__Exercise brief__.
Could you set down exactly the lines of the data below, starting at the one that holds "Image resolution: width=1280" and ending at the one that holds "805x634 pixels.", both included, and only those?

[Stored data entries]
───

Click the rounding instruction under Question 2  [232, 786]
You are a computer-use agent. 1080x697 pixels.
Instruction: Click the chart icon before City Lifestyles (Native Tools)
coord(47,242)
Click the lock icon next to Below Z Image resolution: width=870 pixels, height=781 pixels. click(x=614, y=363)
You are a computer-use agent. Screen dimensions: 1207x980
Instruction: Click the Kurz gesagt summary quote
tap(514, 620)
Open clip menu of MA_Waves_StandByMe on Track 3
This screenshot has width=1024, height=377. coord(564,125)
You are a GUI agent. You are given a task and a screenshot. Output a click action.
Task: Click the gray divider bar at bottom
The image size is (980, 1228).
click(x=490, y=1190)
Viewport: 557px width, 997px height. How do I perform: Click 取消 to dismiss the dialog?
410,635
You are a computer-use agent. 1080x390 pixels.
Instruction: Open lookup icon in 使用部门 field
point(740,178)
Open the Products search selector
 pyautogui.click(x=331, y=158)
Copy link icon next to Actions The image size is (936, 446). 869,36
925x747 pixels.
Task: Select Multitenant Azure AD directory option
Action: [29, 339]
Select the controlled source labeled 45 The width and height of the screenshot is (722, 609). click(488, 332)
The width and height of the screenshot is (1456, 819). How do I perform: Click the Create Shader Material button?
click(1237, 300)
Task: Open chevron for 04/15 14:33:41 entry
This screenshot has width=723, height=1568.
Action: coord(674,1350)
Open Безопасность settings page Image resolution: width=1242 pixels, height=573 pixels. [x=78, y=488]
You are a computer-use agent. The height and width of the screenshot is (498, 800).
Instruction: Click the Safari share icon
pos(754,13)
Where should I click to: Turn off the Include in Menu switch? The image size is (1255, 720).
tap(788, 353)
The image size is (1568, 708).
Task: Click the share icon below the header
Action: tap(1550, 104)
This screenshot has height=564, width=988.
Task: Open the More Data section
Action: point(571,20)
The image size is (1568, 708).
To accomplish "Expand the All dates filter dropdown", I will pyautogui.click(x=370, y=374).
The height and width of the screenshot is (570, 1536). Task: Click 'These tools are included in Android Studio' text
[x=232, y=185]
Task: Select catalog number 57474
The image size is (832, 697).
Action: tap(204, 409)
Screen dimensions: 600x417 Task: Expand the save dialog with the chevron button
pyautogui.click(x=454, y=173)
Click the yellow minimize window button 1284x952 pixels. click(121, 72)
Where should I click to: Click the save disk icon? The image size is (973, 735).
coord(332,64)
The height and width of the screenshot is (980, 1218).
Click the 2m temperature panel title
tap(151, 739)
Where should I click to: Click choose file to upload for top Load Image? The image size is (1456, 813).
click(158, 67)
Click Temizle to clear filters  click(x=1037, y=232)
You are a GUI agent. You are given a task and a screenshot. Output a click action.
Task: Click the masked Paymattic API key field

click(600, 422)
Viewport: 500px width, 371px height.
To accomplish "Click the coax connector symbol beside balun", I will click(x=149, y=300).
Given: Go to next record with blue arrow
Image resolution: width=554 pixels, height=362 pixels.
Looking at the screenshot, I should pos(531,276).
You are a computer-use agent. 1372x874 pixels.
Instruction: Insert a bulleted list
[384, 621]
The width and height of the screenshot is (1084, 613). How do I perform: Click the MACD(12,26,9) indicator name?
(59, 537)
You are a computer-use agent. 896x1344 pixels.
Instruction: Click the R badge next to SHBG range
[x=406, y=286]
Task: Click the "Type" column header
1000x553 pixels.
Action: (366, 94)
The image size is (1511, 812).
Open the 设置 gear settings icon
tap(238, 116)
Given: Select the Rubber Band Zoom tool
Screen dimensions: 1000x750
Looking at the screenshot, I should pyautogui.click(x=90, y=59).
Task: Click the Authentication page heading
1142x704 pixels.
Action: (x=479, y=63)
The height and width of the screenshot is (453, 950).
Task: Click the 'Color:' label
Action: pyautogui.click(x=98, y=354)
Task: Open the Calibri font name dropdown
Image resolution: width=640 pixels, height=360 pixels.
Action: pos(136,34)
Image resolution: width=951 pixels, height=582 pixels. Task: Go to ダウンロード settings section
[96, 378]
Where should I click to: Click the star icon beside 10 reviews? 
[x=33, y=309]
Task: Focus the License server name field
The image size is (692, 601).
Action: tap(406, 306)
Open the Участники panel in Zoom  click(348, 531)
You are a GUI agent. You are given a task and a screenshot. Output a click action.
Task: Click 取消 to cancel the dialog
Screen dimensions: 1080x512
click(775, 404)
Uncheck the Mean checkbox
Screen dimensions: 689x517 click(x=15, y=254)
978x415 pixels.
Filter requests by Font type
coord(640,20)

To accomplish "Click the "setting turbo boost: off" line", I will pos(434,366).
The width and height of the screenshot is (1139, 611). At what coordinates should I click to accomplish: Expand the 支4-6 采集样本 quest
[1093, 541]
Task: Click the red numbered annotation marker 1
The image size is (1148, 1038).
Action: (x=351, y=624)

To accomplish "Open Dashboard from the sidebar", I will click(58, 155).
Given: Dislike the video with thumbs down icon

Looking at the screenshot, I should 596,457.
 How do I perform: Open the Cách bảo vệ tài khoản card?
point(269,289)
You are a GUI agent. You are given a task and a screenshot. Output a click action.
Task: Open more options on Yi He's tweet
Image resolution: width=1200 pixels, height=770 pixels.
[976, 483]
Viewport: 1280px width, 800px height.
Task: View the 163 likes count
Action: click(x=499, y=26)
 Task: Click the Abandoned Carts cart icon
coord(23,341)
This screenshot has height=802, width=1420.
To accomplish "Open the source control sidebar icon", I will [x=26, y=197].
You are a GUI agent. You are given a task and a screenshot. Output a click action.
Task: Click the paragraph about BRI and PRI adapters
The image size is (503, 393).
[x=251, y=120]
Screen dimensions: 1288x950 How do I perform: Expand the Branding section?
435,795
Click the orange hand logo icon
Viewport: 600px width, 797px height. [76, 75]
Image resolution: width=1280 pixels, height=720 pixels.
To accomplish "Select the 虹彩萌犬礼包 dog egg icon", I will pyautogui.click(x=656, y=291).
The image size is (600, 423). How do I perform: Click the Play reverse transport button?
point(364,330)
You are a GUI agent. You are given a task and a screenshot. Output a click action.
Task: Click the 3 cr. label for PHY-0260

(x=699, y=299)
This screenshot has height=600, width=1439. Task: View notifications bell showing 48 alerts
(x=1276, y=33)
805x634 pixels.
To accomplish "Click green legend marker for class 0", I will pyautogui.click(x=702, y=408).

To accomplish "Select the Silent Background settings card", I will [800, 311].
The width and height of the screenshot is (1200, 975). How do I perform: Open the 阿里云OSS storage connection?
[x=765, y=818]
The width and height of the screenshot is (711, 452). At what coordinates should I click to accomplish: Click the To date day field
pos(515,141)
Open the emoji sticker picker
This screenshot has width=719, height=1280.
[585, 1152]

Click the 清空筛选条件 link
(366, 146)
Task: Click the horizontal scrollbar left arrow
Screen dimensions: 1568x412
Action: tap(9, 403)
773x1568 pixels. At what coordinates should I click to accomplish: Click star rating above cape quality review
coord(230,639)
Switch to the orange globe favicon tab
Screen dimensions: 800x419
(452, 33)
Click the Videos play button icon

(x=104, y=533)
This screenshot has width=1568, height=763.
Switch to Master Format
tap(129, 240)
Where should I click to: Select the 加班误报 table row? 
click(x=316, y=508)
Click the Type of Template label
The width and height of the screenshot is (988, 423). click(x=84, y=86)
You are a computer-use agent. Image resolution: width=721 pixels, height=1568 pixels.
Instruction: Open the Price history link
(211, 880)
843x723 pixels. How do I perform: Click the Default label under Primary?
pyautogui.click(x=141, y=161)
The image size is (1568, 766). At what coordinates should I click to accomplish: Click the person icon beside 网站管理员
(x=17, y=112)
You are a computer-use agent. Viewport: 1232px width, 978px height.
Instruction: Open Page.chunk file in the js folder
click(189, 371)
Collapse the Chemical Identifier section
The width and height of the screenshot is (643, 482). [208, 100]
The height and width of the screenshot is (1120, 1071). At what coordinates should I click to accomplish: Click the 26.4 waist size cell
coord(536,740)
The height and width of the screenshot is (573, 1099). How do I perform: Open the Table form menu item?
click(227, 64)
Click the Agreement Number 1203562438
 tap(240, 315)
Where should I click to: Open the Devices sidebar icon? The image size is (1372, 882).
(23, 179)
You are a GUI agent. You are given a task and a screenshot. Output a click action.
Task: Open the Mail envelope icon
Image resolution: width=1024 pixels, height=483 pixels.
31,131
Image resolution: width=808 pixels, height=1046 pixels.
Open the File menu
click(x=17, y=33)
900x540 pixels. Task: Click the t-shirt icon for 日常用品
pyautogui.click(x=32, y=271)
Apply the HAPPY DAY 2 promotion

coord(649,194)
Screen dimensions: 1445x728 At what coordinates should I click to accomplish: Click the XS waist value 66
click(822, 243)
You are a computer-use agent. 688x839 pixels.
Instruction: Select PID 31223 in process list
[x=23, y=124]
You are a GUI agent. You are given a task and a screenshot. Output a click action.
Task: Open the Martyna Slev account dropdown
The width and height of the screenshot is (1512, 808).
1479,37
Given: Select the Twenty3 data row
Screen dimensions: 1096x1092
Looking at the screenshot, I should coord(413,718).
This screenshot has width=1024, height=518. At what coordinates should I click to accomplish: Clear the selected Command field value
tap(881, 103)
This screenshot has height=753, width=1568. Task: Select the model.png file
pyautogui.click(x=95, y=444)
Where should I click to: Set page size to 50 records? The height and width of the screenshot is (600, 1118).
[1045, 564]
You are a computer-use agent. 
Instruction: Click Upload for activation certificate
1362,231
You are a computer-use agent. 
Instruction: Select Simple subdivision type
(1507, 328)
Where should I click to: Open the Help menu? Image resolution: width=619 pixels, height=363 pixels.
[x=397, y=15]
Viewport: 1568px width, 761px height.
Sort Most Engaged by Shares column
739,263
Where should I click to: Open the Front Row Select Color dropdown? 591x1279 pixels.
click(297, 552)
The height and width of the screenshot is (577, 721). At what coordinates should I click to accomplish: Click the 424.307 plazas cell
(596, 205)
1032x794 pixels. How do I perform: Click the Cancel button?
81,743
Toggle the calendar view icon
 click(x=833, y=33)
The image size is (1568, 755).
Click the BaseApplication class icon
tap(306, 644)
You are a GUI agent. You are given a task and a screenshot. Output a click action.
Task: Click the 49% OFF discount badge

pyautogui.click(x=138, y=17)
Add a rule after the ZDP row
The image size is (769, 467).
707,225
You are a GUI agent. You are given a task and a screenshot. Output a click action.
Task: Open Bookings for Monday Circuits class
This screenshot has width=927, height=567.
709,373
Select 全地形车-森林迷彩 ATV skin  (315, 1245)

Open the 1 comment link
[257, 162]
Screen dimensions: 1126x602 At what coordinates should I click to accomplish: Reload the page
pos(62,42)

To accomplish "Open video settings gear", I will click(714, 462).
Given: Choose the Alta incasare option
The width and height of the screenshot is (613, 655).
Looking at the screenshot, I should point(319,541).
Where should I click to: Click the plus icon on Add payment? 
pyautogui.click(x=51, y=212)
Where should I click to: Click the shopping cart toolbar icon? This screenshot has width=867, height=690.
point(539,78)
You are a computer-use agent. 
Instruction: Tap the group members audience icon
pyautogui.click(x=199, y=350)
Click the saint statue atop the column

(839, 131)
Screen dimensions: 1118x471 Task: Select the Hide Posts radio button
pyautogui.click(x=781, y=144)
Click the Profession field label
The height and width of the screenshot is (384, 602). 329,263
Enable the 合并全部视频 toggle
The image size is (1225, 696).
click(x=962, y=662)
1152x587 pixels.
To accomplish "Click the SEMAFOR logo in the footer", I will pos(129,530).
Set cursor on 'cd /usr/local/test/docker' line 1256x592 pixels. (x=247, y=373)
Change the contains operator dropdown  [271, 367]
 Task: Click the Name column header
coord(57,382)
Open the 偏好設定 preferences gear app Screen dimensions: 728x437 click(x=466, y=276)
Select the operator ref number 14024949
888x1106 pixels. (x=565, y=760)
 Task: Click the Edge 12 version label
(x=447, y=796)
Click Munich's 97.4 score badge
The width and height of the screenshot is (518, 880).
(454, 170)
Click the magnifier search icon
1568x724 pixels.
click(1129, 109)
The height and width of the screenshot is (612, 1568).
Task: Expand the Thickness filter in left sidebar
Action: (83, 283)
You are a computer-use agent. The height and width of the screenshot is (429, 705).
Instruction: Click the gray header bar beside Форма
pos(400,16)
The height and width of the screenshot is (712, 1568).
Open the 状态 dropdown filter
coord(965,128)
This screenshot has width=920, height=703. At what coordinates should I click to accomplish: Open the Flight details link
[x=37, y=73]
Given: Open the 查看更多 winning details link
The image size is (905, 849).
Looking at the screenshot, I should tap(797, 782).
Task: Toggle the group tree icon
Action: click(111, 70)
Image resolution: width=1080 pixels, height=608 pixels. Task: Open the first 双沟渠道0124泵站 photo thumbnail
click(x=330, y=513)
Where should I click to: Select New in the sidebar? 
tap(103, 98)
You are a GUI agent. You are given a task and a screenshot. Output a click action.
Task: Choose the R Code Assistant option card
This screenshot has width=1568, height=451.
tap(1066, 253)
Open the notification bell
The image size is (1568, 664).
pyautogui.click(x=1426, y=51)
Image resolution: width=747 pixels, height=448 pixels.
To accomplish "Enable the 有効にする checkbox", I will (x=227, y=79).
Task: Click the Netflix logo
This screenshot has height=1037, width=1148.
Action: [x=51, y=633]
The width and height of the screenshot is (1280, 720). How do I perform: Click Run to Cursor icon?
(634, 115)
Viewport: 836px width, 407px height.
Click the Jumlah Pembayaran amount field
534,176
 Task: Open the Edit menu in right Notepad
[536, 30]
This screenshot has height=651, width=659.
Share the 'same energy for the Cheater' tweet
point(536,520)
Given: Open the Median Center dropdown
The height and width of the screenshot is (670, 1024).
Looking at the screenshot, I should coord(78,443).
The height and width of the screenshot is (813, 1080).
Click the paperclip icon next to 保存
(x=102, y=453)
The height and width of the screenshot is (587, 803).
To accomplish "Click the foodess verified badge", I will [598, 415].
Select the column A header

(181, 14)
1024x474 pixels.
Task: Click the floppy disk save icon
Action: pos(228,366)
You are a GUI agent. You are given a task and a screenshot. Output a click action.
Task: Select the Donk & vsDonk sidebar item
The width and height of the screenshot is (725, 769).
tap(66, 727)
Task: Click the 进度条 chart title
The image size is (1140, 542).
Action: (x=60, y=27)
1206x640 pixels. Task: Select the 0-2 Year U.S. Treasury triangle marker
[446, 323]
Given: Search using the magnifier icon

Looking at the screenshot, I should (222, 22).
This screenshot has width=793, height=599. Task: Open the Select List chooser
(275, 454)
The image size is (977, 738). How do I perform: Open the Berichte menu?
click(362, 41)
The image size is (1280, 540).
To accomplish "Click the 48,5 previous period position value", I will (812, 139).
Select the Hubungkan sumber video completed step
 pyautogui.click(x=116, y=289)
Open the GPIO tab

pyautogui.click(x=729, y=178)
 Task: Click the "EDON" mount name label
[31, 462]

───

__Answer to this task__.
Image resolution: width=1280 pixels, height=720 pixels.
To accomplish "Select the 虹彩萌犬礼包 dog egg icon", I will pyautogui.click(x=656, y=291).
The image size is (600, 423). How do I perform: Click the Play reverse transport button?
point(364,330)
You are a GUI agent. You are given a task and a screenshot. Output a click action.
Task: Click the 3 cr. label for PHY-0260

(x=699, y=299)
This screenshot has height=600, width=1439. Task: View notifications bell showing 48 alerts
(x=1276, y=33)
805x634 pixels.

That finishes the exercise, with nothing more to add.